Regarding the algorithms, from the above discussion it seems in order to be able to support consistent and deterministic benchmarking, Graphalytics had to choose some algorithm variants which are not the best for practical use. Therefore the way forward is not to include them into igraph directly, but to implement them using igraph (in C of course) as a separate program. I think that they would still be a very useful benchmark for us as they exercise parts of the library.

  • CDLP — According to the discussion above, the Graphalytics version is not justified from a usefulness/practicality (as opposed to benchmarking) perspective. Thus this will need a separate implementation.

  • LCC — There are many possible generalizations of the clustering coefficient to directed graphs. We simply need more time come up with a sufficiently general approach that will allow computing multiple reasonable variants. Likely the Graphalytics version will be among these too.

    But perhaps including a directed clustering coefficient in Graphalytics is not a best choice … I expect different existing libraries won’t agree on their interpretation of this concept (and if they do, it will be because they copied it from each other, not because their variant is justified from a network analysis perspective).

  • PageRank: Graphalytics seems to use power iteration, so this too needs to be implemented separately. Power iteration is not the best or most robust way to compute PageRank (at least for graphs that fit in memory). igraph does not use it anymore (it was removed from 0.9). The old (now discarded) implementation can be used as a starting point for writing a separate benchmarking-specific version.

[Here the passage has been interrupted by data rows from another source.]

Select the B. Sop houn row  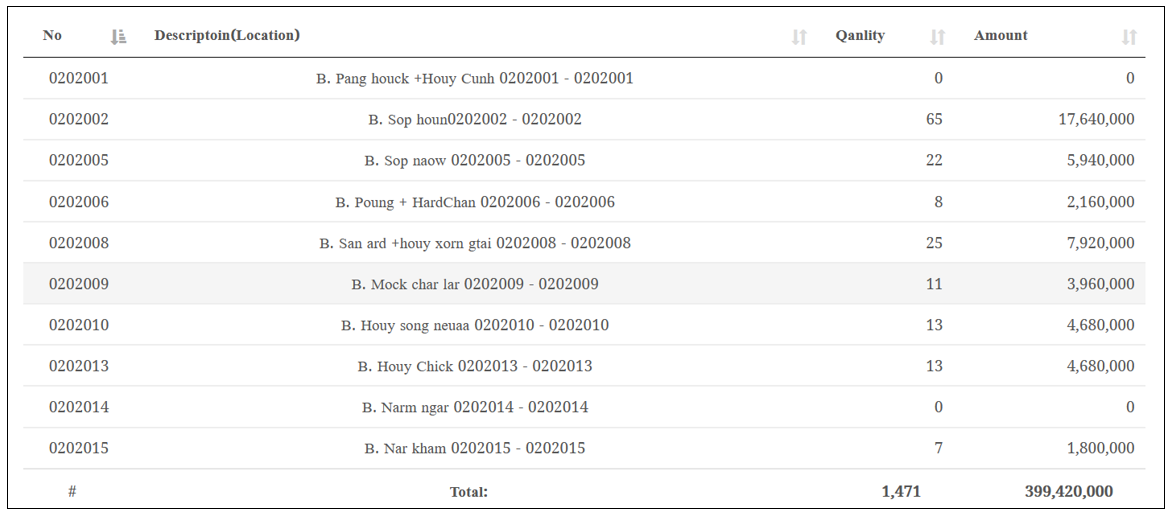(584, 120)
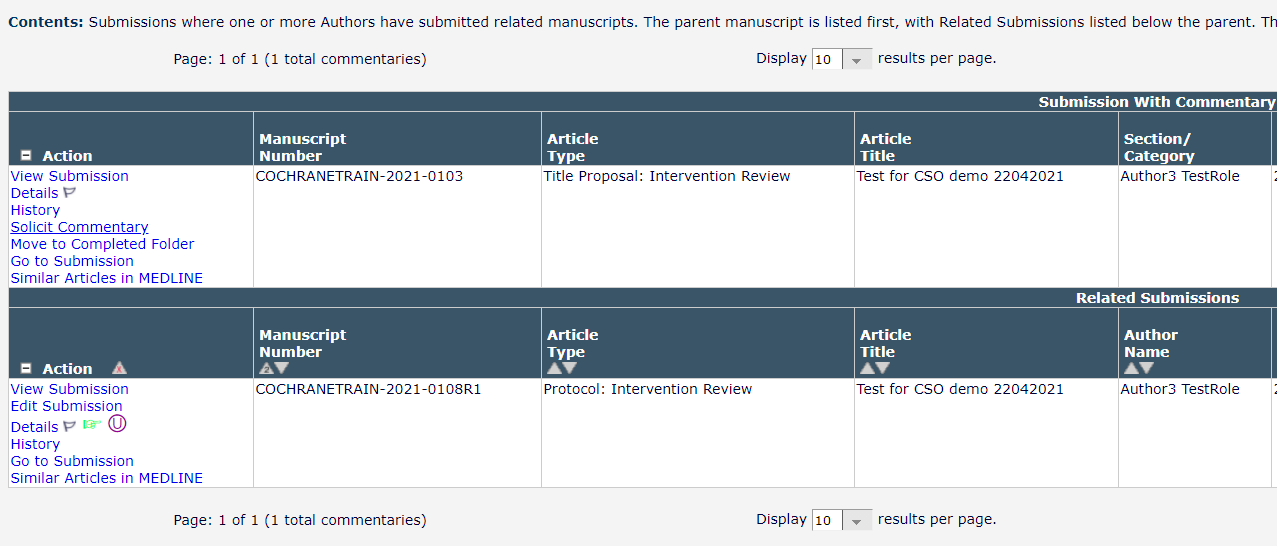Open Similar Articles in MEDLINE for COCHRANETRAIN-2021-0108R1
1277x546 pixels.
tap(106, 478)
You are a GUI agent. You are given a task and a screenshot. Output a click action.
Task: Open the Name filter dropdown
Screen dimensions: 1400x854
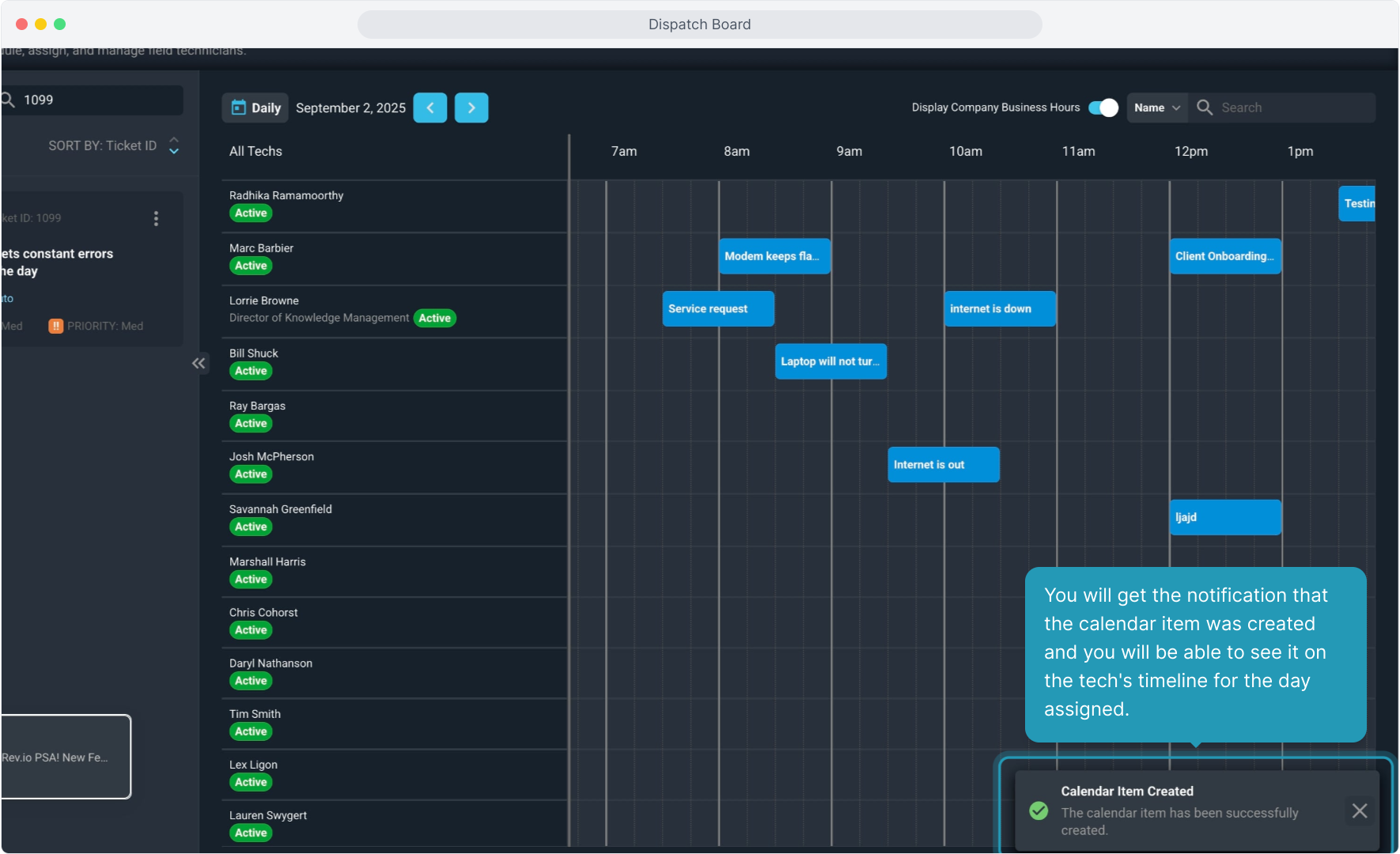tap(1156, 108)
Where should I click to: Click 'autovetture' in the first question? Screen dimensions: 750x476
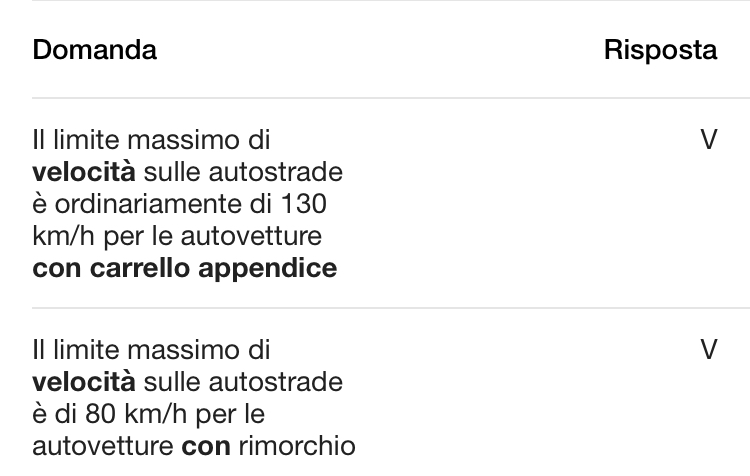pyautogui.click(x=264, y=236)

    Regarding the specific interpretation of PageRank and the handling of dangling nodes: after a quick glance at the Graphalytics specification, it seems to me that igraph uses the very same definition. However: We now have two implementation of PageRank: one uses PRPACK and use uses ARPACK. Until now PRPACK version did not handle sink nodes (“dangling nodes”) the same way as the ARPACK version. I fixed this a couple of weeks ago. It would be great if you could verify that both give the result you expect in the development version, or if you could give me an expected result for a small graph to compare to.

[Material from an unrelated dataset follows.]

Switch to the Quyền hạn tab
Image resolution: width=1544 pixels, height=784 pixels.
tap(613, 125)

    About the paper you linked (ref [14] in the Graphalytics specs): I took a quick look, and I do not like the description there very much … while it is heavy on notation, it does not seem to be unambiguous. E.g. they talk about partitioning the graph into strongly connected components and nodes with zero out-degee. But the graph may have nodes which are neither in a (larger than size one) connected component, nor have zero out-degree—there is no comment on this case. They also describe adding an (n+1) th “virtual node” with extra connections to create an amended, connected graph. IMO this just muddies the waters and potentially confuses the reader: in the end the PageRank definition for non-connected graphs still won’t be (or should not be) the same as the classical PageRank on this amended, connected graph, because of the possibility of teleportation. I would not choose to cite this paper.

I have recently discussed microbenchmarking with the author of the Efficient Java Matrix Library. Basically, using a well-cooled desktop/workstation machine is the minimum required setup for meaningful microbenchmarks. The ideal way to go would be a bare-metal server with Xeon/EPYC CPUs.

The cited PageRank paper is indeed somewhat ambiguous. However, I haven’t been able to find a better paper to cite for the Graphalytics benchmark. (The Graphalytics VLDB paper only cited the original PageRank paper which handles dangling vertices in a crude way by removing them during computation.) Another citation I can think of is the Adaptive Methods for the Computation of PageRank paper.

I agree that having Graphalytics-specific implementations is a good approach and I’m glad to assist with these, I might be able invest some time in coding these during the spring. I have a bunch of deadline in the next two weeks but I will pick up this thread afterwards.